[GOAL OF THE EXERCISE] Render this sentence from the HPC tools page below in Spanish: "qdirstat is one of the best filesystem visualizers available."

[DOCUMENT SEGMENT]
Here are a listing of some non-trivial tools I’ve written for HPC. Or trivial tools that are still useful.
1. User Tools
These can be useful for mere users. Some have additional features for root.
1.1. mayday
mayday is a tool for users to report issues with HPC. It autocollects as much info as possible and then allows the user to report the issue, filling in the bits that we typically need to know.
(informational, generates email)
1.2. dfsquotas
dfsquotas will dump the help. Improved by Francisco, shows user group quotas on any of the /dfs[123] systems, as well as the selective backup filesystem (/sbak, available to users on the interactive node compute-1-13) and allows root to change them simultaneously. Installed in /data/hpc/bin
(informational)
1.3. qbetta
A merge of the more useful parts of the SGE qhost and qstat as well as some additional info. Anything after the command is used as a regex to filter the output. So "qbetta bigmem" will filter the output for any line containing bigmem. If you want to get fancy, use it alone and then pipe output to your favorite grep.
(informational)
1.4. clusterload
Utility to show how loaded the cluster is (using the admittedly bad measures of loadavg and hyperthreaded cores) and then cycle thru each of the nodes in loaded order to show what’s running via top.
(informational)
1.5. profilemyjobs & pmj
profilemyjobs & pmj a utility and wrapper for long-run system profiling of apps and complex workflows. The pmj wrapper can be used to submit the profiling with a batch job, and visualize the results afterwards. Or you can viz the results realtime with an auto-refreshing gnuplot.
(informational, can generate large logs)
1.6. scut & cols
scut is a more flexible (but slower - Perl) combination of cut and join.
cols is like column/columns, but easier to use and provides more usability in terms of which columns are which.
(informational)
1.7. stats
stats will provide most Descriptive Statistics of anything numeric fed to it, as well as 95% conf intervals. It will also do many transformations on the data that can be either used internally or emitted to be used in other apps - log10, ln, sqrt, x2, x3, 1/x, sin, cos, tan, asin, acos, atan, round, abs, exp, pass(thru), trunc (integer part), frac (decimal part).
Fairly trivial code, but I use it 20x a day tp get a sense of a large numeric input.
(informational)
1.8. the qdirstat tools
qdirstat is one of the best filesystem visualizers available. diskover may be better, but I haven’t evaluated it much. Regardless, qdirstat is much easier to use and also comes with a great Perl filesystem recurser qdirstat-cache-writer that is both easy to use and modify.
The following are tools that I’ve written that allow you to add functionality to the qdirstat interface - see a doc called kdirstat for Clusters. Unfortuantely, kdirstat (now qdirstat) was written as a personal tool so adding this functionality is on a user-by-user basis, unless someone wants to mod the original tool. I’ve added this functionality for root on login-1-2 and nas-7-1
-
kds-qsub-tarchive.sh - a tarchiver that submits jobs to the staff Q on nas-7-1. Provides a fair amount of checking and oversight for avoiding catastrophe, but certainly not foolproof. (creates possibly large tarchives).

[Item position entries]
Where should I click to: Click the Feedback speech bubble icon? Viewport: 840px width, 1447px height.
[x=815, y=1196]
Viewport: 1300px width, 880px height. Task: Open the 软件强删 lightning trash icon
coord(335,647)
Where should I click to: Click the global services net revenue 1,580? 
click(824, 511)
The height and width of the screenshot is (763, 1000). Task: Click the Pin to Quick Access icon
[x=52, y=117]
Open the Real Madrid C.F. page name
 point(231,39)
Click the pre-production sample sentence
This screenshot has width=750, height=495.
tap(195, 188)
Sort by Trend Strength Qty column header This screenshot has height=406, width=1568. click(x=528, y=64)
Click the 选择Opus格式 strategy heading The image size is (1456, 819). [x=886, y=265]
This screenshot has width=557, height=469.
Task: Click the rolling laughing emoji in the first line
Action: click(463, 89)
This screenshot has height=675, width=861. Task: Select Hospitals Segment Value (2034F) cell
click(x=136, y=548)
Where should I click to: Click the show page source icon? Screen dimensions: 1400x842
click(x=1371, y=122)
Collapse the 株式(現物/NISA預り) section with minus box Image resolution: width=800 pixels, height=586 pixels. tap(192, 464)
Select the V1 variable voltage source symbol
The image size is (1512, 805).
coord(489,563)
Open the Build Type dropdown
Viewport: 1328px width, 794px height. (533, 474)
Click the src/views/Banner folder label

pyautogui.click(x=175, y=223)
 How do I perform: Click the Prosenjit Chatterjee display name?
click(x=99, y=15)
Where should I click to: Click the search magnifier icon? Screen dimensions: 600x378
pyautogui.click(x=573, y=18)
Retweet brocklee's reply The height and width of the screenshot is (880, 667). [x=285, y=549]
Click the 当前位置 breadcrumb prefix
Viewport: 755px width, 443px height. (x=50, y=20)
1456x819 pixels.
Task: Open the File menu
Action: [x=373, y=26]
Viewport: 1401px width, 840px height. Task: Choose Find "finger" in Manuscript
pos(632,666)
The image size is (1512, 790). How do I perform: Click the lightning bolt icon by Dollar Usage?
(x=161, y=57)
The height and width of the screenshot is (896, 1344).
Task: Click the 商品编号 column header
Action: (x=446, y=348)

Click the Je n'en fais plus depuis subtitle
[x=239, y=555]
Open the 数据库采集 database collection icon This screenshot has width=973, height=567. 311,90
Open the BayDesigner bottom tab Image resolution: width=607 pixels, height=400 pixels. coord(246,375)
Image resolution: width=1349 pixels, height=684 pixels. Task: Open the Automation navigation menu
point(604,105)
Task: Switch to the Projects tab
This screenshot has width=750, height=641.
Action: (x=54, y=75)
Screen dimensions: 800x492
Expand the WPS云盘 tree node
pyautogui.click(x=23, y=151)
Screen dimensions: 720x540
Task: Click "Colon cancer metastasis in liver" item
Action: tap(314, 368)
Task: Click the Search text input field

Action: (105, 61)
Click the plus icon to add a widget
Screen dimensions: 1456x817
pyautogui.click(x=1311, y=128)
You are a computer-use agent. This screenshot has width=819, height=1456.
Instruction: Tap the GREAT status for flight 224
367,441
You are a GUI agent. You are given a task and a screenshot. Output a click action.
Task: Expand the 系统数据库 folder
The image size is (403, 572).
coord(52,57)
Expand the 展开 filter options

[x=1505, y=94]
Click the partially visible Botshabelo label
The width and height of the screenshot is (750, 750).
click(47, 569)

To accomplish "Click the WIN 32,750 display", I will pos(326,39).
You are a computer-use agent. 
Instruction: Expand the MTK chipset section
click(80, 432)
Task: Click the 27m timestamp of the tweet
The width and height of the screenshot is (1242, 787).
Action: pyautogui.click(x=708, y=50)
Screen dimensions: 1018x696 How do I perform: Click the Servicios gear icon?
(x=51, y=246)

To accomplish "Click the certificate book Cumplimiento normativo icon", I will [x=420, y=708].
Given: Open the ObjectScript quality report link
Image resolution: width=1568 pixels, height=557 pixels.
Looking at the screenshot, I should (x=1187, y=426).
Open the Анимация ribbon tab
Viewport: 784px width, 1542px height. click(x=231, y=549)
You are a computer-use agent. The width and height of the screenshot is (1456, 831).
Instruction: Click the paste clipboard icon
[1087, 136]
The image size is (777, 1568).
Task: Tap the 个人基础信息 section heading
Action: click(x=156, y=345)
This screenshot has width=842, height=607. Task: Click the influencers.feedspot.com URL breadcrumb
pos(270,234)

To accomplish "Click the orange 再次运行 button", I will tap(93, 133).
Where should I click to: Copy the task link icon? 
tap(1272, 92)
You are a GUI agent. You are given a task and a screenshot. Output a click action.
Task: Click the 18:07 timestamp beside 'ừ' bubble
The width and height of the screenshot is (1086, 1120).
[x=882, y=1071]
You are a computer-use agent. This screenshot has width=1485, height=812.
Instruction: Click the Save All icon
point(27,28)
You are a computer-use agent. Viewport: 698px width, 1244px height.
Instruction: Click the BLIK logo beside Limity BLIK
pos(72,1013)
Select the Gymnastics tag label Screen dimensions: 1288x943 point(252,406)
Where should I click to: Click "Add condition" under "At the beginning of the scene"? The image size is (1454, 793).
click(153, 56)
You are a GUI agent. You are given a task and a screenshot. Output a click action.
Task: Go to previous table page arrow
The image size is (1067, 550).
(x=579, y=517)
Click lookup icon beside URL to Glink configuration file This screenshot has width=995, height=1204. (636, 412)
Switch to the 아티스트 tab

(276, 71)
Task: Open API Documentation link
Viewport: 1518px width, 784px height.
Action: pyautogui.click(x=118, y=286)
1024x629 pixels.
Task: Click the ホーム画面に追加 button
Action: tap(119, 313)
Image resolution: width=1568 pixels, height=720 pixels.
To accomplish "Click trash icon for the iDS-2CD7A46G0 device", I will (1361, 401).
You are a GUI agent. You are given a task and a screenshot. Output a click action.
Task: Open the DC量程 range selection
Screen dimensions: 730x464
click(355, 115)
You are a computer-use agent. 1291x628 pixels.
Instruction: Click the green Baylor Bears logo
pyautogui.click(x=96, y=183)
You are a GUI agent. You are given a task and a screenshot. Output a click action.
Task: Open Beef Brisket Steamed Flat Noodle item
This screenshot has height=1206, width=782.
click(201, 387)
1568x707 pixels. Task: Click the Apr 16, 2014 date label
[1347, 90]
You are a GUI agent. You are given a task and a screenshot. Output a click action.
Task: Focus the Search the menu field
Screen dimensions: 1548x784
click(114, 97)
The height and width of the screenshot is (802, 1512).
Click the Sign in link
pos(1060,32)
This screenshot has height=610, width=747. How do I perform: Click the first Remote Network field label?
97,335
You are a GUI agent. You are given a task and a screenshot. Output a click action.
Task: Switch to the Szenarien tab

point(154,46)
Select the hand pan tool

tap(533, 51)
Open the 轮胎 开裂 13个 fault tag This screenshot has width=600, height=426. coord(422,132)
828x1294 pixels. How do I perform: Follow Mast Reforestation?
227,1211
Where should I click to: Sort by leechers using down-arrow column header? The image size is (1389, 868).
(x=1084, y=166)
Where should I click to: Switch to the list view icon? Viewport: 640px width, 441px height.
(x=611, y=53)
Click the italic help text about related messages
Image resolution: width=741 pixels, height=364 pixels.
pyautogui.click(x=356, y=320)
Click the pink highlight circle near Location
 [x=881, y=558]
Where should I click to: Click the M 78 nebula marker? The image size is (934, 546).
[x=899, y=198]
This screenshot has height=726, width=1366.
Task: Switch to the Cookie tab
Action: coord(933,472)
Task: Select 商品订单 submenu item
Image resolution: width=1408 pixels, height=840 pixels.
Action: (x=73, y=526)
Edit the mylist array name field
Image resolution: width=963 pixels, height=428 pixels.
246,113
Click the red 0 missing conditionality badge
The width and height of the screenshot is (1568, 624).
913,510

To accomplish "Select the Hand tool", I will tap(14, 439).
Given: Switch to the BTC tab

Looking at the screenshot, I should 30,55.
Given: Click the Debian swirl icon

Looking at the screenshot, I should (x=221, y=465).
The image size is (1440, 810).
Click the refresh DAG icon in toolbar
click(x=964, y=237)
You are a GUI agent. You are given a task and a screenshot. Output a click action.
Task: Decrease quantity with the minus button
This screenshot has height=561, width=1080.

[SOLUTION FOR THIS EXERCISE] qdirstat es uno de los mejores visualizadores de sistemas de archivos disponibles.